**WHAT THE EXERCISE ASKS:** Could you transcribe every record below exactly, leaving out the pictures?

───── PROVIDED RECORDS

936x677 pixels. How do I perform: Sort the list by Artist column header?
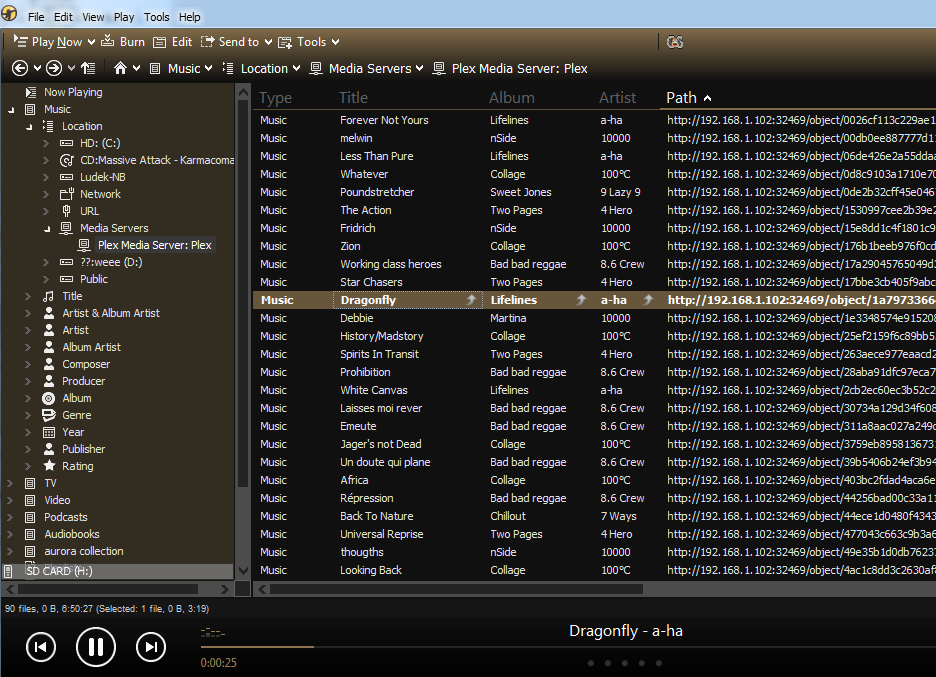tap(617, 98)
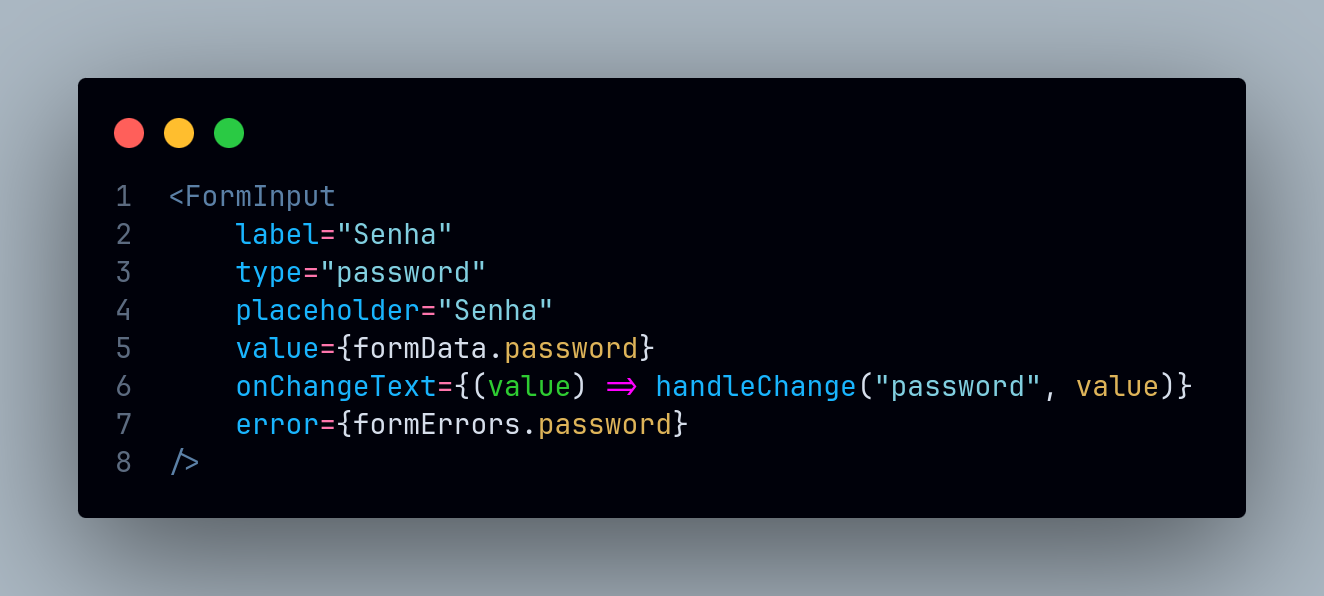Click the yellow value argument at line end
The width and height of the screenshot is (1324, 596).
1117,386
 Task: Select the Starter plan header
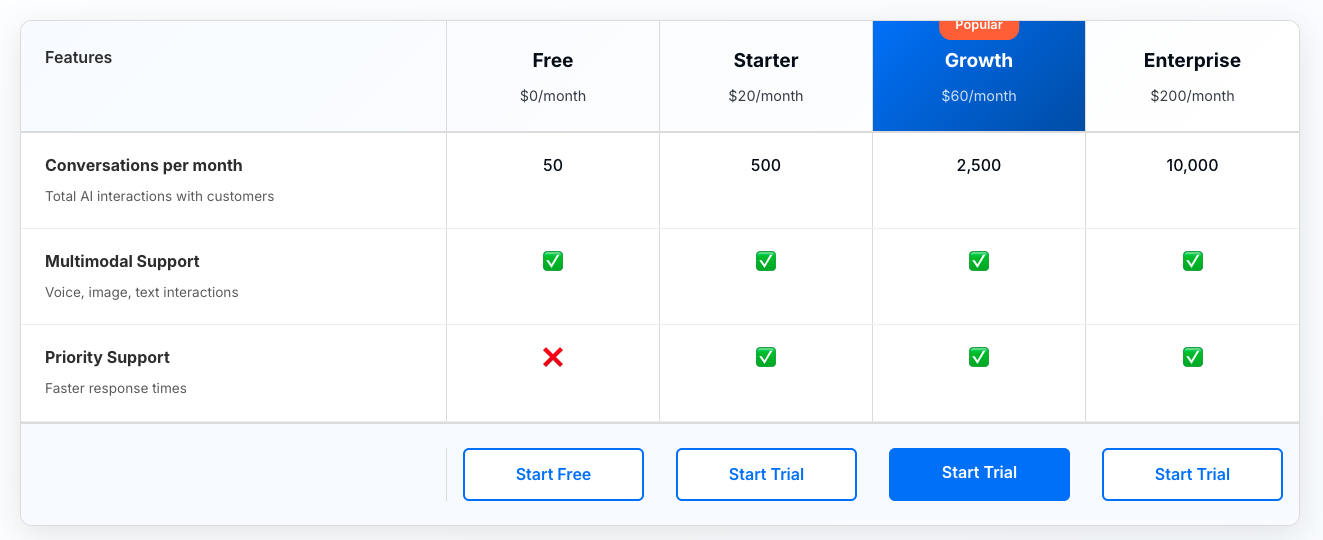coord(766,61)
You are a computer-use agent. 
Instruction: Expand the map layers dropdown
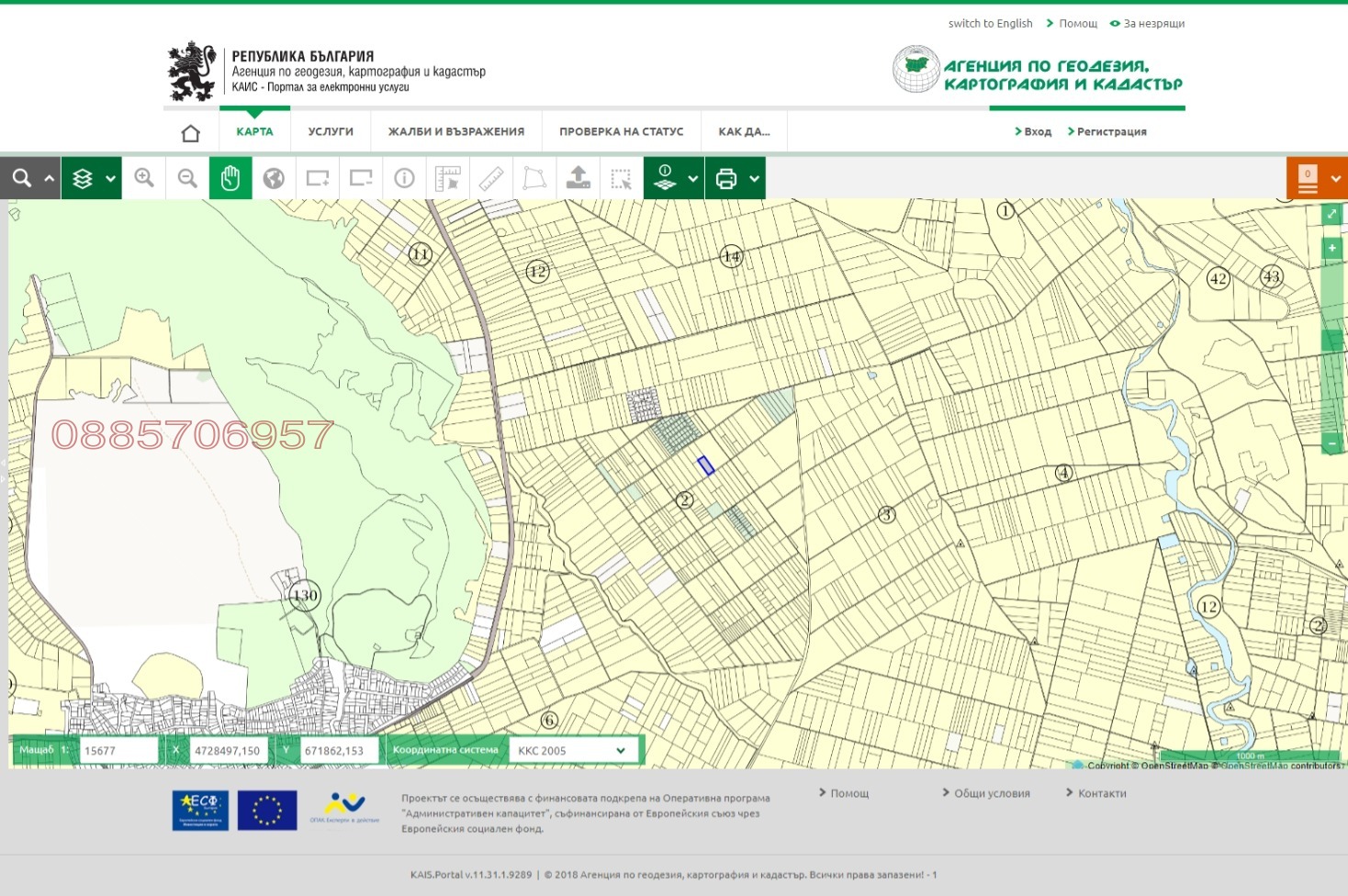pos(110,178)
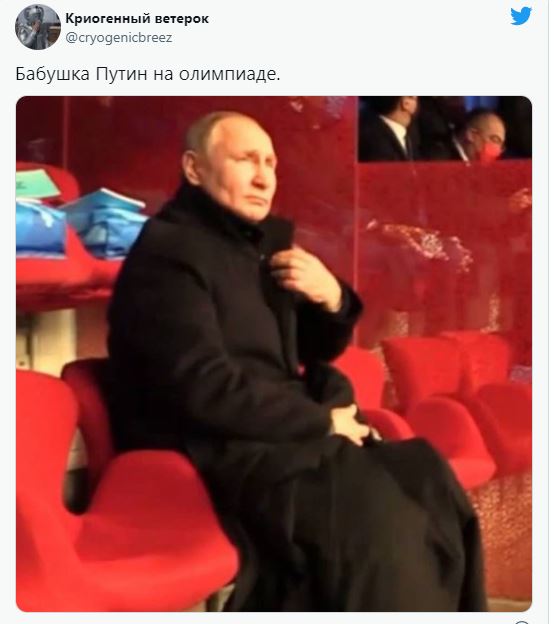Click the word Бабушка in the tweet
556x624 pixels.
click(53, 74)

──────────

**THE ANSWER:**
936x677 pixels. How do I perform: Sort the list by Artist column header?
tap(617, 98)
Click the yellow value argument at line end
The width and height of the screenshot is (1324, 596).
1117,386
 Task: Select the Starter plan header
coord(766,61)
You are a computer-use agent. 
Instruction: Expand the map layers dropdown
pos(110,178)
Click the word Бабушка in the tweet
556x624 pixels.
click(53, 74)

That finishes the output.